====== Records provided

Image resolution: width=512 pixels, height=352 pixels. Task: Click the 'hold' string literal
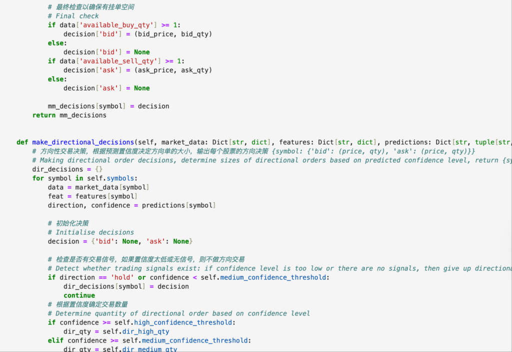point(122,278)
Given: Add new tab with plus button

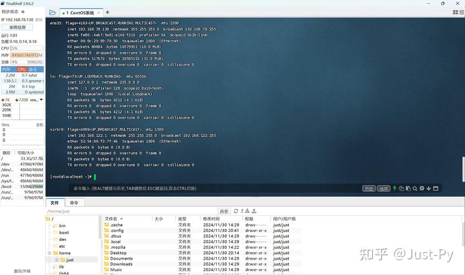Looking at the screenshot, I should point(107,12).
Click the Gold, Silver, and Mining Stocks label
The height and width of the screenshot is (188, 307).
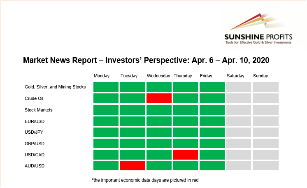pos(55,87)
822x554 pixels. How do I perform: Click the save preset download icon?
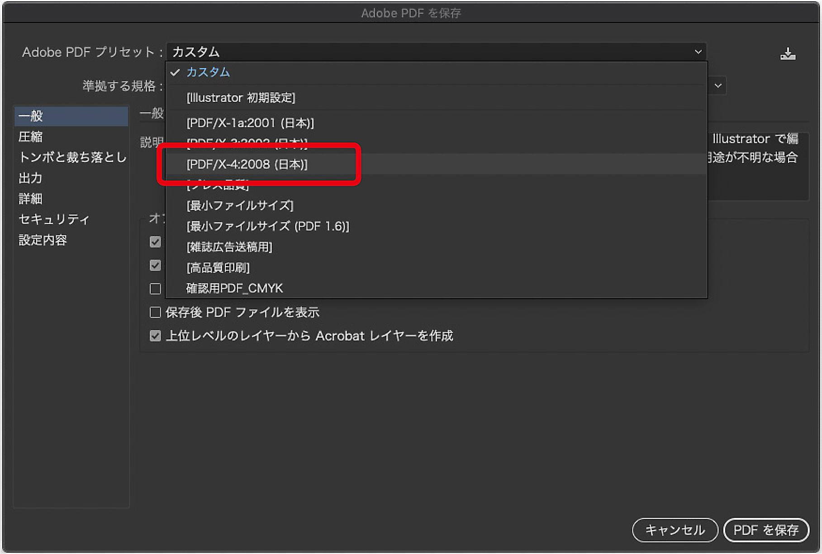[788, 54]
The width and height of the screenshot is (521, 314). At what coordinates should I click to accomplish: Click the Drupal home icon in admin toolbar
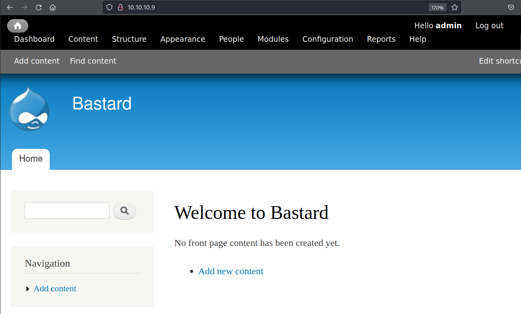17,26
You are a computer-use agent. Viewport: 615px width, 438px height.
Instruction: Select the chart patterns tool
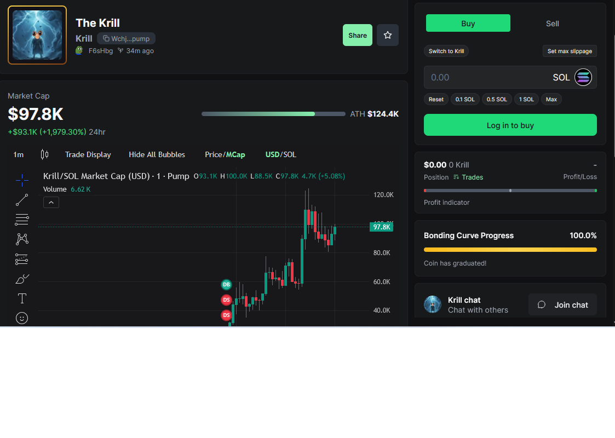coord(22,239)
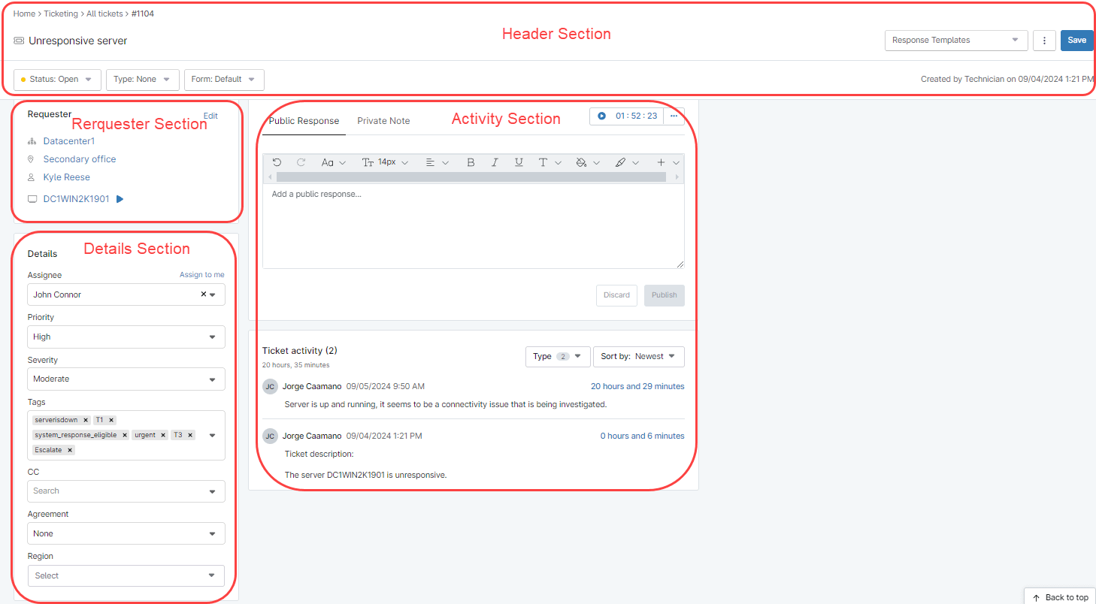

============

- [What to produce]: Every line above goes into your copy exactly; no images go in.

- [Task solution]:
Image resolution: width=512 pixels, height=352 pixels. Task: Click the 'hold' string literal
point(122,278)
Given: Add new tab with plus button

Looking at the screenshot, I should point(107,12).
Click the Gold, Silver, and Mining Stocks label
The height and width of the screenshot is (188, 307).
pos(55,87)
822x554 pixels. How do I perform: Click the save preset download icon?
[788, 54]
The width and height of the screenshot is (521, 314). At what coordinates should I click to accomplish: Click the Drupal home icon in admin toolbar
17,26
You are a computer-use agent. Viewport: 615px width, 438px height.
Instruction: Select the chart patterns tool
coord(22,239)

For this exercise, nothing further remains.